__TASKS TO COMPLETE__:
(a) Rename "AUDIODEV" to "AUDIO_DEVICE" in the part of the /dev/audio manual excerpt that opens with the words "Alternatively, opening /dev/audio" and closes with "default audio device.", then give that part again.
(b) Extend the /dev/audio manual excerpt by writing what follows its final sentence.

--- SOURCE EXCERPT ---

Precision indicates the number of bits used to store each audio sample. For instance, u-Law and A-Law data are stored with 8-bit precision. PCM data may be stored at various precisions, though 16-bit is the most common.  


Multiple channels of audio may be interleaved at sample boundaries. A sample frame consists of a single sample from each active channel. For example, a sample frame of stereo 16-bit PCM data consists of 2 16-bit samples, corresponding to the left and right channel data.  


The device /dev/audio is a device driver that dispatches audio requests to the appropriate underlying audio hardware. The audio driver is implemented as a STREAMS driver. In order to record audio input, applications open(2) the /dev/audio device and read data from it using the read(2) system call. Similarly, sound data is queued to the audio output port by using the write(2) system call. Device configuration is performed using the ioctl(2) interface.

Alternatively, opening /dev/audio may open a mixing audio driver that provides a super set of this audio interface. The audio mixer removes the exclusive resource restriction, allowing multiple processes to play and record audio at the same time. See the mixer(7I) and audio_support(7I) manual pages for more information.

Because some systems may contain more than one audio device, application writers are encouraged to query the AUDIODEV environment variable. If this variable is present in the environment, its value should identify the path name of the default audio device.  

Opening the Audio Device

The audio device is treated as an exclusive resource, meaning that only one process can open the device at a time. However, if the DUPLEX bit is set in the hw_features field of the audio information structure, two processes may simultaneously access the device. This allows one process to open the device as read-only and a second process to open it as write-only. See below for details.

--- EXCERPTED RECORDS ---

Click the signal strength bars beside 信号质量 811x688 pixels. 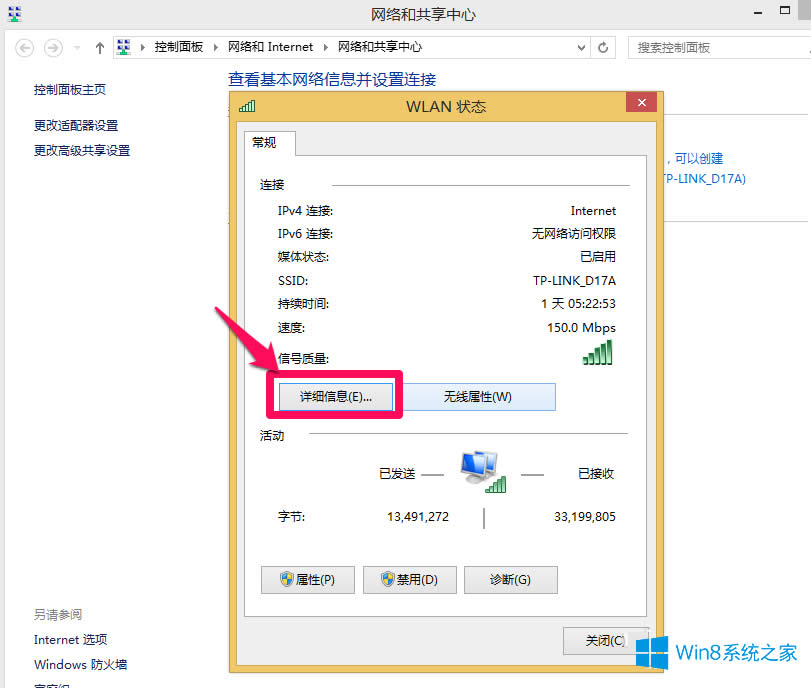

---
--- EXCERPTED RECORDS ---

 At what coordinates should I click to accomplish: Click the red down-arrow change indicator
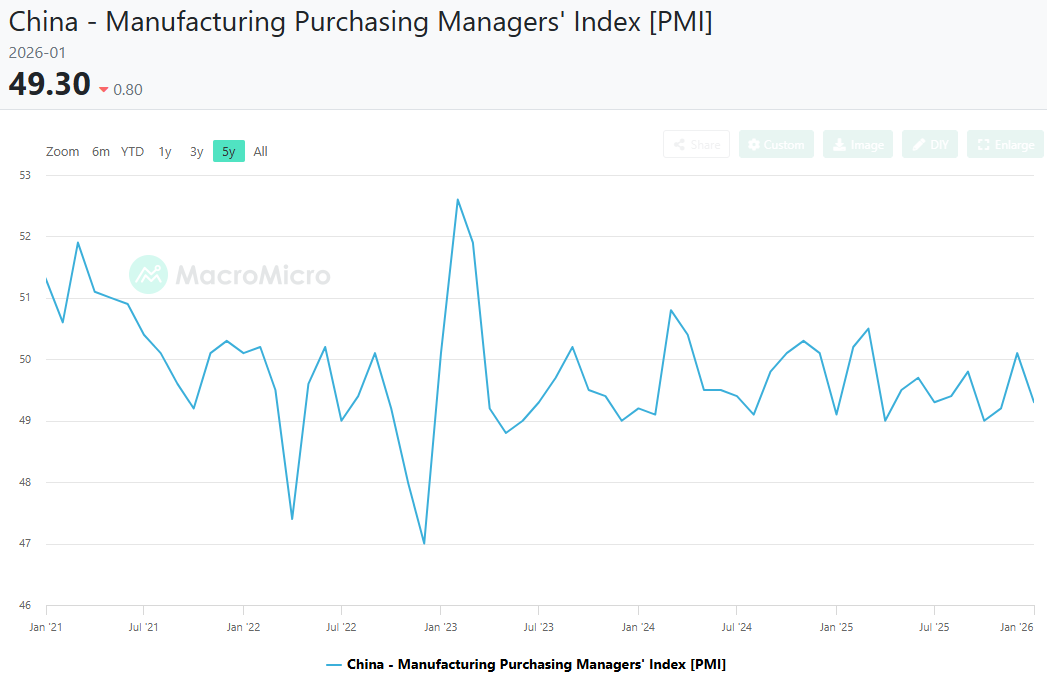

---

__ANSWERS BY TASK__:
(a)
Alternatively, opening /dev/audio may open a mixing audio driver that provides a super set of this audio interface. The audio mixer removes the exclusive resource restriction, allowing multiple processes to play and record audio at the same time. See the mixer(7I) and audio_support(7I) manual pages for more information.

Because some systems may contain more than one audio device, application writers are encouraged to query the AUDIO_DEVICE environment variable. If this variable is present in the environment, its value should identify the path name of the default audio device.

(b)
When a process cannot open /dev/audio because the device is busy:

• if either the O_NDELAY or O_NONBLOCK flags are set in the open() oflag argument, then -1 is immediately returned, with errno set to EBUSY.

• if neither the O_NDELAY nor the O_NONBLOCK flag are set, then open() hangs until the device is available or a signal is delivered to the process, in which case a -1 is returned with errno set to EINTR. This allows a process to block in the open call while waiting for the audio device to become available.

Upon the initial open() of the audio device, the driver resets the data format of the device to the default state of 8-bit, 8Khz, mono u-Law data. If the device is already open and a different audio format is set, this will not be possible on some devices. With the exception of some devices that only support a limited number of sample rates, audio applications should explicitly set the encoding characteristics to match the audio data requirements rather than depend on the default configuration.

Since the audio device grants exclusive read or write access to a single process at a time, long-lived audio applications may choose to close the device when they enter an idle state and reopen it when required. The play.waiting and record.waiting flags in the audio information structure (see below) provide an indication that another process has requested access to the device. For instance, a background audio output process may choose to relinquish the audio device whenever another process requests write access.  

Recording Audio Data

The read() system call copies data from the system's buffers to the application. Ordinarily, read() blocks until the user buffer is filled. The I_NREAD ioctl (see streamio(7I)) may be used to determine the amount of data that may be read without blocking. The device may alternatively be set to a non-blocking mode, in which case read() completes immediately, but may return fewer bytes than requested. Refer to the read(2) manual page for a complete description of this behavior.

When the audio device is opened with read access, the device driver immediately starts buffering audio input data. Since this consumes system resources, processes that do not record audio data should open the device write-only (O_WRONLY).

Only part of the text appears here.